Predicting signatures of "synthetic associations" and "natural associations" from empirical patterns of human genetic variation

TitlePredicting signatures of "synthetic associations" and "natural associations" from empirical patterns of human genetic variation
Publication TypeJournal Article
Year of Publication2012
AuthorsChang D, Keinan A
JournalPLoS Comput. Biol.
KeywordsComputer Simulation, Databases, Evolution, Gene Frequency, Genetic, Genetic Variation, Genome-Wide Association Study, Genomics, Humans, Linkage Disequilibrium, Models, Molecular, Polymorphism, Single Nucleotide, {HapMap} Project

Genome-wide association studies (GWAS) have in recent years discovered thousands of associated markers for hundreds of phenotypes. However, associated loci often only explain a relatively small fraction of heritability and the link between association and causality has yet to be uncovered for most loci.
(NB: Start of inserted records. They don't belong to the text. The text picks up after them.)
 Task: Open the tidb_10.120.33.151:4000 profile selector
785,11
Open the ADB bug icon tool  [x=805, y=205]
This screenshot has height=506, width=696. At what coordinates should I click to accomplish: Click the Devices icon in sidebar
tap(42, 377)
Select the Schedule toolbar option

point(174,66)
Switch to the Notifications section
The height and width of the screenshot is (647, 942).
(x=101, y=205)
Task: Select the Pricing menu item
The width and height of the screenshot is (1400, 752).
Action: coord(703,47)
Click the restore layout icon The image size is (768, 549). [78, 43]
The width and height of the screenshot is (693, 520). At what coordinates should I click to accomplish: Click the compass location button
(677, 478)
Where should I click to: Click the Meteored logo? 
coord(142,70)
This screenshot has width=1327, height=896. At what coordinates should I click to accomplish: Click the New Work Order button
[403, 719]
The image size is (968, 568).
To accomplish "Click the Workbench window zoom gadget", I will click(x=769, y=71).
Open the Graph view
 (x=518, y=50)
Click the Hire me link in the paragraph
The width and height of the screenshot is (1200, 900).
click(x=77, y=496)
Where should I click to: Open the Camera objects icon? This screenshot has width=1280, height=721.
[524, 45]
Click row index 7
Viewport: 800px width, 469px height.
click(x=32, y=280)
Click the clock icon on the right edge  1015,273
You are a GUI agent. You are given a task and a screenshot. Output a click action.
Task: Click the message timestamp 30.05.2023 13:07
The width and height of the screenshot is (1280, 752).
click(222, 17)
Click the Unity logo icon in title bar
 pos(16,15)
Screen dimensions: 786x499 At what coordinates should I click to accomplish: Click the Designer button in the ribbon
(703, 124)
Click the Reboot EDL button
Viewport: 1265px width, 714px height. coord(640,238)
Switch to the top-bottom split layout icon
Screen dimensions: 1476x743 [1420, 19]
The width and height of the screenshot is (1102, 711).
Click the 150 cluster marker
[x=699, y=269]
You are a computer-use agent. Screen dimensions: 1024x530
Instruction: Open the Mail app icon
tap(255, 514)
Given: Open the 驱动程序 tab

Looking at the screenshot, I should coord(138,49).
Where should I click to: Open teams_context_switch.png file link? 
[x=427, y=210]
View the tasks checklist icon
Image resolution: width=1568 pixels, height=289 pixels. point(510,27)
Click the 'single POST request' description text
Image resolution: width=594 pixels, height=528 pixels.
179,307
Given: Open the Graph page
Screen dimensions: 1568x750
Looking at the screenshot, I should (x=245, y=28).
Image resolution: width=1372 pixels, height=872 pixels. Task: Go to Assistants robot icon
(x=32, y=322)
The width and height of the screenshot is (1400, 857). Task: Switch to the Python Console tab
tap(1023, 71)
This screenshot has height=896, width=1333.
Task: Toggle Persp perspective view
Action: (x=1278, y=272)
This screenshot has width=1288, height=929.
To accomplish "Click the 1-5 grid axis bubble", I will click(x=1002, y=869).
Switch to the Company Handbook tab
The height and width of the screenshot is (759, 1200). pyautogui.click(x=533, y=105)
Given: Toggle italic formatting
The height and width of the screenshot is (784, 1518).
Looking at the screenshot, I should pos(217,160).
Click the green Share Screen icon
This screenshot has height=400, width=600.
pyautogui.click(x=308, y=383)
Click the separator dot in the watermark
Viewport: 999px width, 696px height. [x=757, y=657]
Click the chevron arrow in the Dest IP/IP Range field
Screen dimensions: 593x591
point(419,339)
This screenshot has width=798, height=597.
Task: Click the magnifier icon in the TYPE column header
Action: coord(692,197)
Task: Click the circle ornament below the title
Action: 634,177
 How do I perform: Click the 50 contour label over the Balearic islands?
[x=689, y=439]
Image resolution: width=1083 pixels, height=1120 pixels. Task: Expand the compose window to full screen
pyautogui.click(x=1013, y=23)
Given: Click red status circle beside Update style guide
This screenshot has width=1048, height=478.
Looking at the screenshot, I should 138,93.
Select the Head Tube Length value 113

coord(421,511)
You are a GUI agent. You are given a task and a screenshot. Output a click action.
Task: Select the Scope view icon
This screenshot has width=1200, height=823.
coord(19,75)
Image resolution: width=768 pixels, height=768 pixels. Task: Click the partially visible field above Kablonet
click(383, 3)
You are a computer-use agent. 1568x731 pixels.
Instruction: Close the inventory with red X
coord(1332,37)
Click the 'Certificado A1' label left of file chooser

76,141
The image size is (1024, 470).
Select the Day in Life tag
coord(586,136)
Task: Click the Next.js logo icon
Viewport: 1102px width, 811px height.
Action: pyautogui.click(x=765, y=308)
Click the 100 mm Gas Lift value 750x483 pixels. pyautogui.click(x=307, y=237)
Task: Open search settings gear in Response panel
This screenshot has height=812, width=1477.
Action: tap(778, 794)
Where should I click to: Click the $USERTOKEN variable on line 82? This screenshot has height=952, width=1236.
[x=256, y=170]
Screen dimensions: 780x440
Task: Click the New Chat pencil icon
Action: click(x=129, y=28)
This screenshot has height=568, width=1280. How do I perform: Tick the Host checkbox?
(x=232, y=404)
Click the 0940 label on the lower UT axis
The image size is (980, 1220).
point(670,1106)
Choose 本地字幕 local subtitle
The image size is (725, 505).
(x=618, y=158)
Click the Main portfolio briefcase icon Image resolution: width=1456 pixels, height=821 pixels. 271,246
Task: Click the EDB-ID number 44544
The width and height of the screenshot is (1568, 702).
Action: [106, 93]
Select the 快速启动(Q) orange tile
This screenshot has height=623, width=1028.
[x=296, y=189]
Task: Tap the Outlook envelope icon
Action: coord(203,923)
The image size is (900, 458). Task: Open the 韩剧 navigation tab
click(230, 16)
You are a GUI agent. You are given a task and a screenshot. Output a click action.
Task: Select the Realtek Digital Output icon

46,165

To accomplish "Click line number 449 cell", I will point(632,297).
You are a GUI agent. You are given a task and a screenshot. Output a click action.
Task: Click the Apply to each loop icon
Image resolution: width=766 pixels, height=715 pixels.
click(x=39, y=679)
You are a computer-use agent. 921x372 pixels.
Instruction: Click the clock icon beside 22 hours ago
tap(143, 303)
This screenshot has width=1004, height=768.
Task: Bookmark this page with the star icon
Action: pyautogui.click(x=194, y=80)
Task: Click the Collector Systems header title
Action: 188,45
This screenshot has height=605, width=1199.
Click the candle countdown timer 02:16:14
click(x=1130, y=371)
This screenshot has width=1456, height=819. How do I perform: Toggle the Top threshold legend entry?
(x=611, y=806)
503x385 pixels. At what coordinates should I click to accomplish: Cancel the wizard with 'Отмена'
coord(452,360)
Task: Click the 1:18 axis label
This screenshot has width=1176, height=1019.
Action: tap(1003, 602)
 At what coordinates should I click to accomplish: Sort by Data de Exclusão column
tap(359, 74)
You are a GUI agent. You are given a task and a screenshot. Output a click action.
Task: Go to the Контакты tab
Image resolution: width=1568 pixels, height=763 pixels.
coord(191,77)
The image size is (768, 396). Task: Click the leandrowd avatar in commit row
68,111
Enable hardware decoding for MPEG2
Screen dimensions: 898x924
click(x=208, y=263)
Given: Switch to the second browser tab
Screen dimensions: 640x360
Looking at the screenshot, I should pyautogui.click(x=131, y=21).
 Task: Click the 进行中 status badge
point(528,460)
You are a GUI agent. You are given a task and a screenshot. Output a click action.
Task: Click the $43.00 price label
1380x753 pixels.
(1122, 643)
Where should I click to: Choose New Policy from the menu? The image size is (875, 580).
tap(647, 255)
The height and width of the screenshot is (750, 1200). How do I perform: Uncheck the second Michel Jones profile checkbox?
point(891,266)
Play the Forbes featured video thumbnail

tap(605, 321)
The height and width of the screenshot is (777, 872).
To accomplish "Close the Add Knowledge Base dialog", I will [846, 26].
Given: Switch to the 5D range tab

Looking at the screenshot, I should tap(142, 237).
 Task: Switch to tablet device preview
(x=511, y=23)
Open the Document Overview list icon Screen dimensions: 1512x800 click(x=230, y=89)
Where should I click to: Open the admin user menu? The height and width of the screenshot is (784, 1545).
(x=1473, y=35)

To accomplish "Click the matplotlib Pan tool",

Rare causal variants have been suggested as one scenario that may partially explain these shortcomings. Specifically, Dickson et al. recently reported simulations of rare causal variants that lead to association signals of common, tag single nucleotide polymorphisms, dubbed “synthetic associations”. However, an open question is what practical implications synthetic associations have for GWAS. Here, we explore the signatures exhibited by such “synthetic associations” and their implications based on patterns of genetic variation observed in human populations, thus accounting for human evolutionary history –a force disregarded in previous simulation studies. This is made possible by human population genetic data from HapMap 3 consisting of both resequencing and array-based genotyping data for the same set of individuals from multiple populations. We report that synthetic associations tend to be further away from the underlying risk alleles compared to “natural associations” (i.e. associations due to underlying common causal variants), but to a much lesser extent than previously predicted, with both the age and the effect size of the risk allele playing a part in this phenomenon. We find that while a synthetic association has a lower probability of capturing causal variants within its linkage disequilibrium block, sequencing around the associated variant need not extend substantially to have a high probability of capturing at least one causal variant. We also show that the minor allele frequency of synthetic associations is lower than of natural associations for most, but not all, loci that we explored. Finally, we find the variance in associated allele frequency to be a potential indicator of synthetic associations.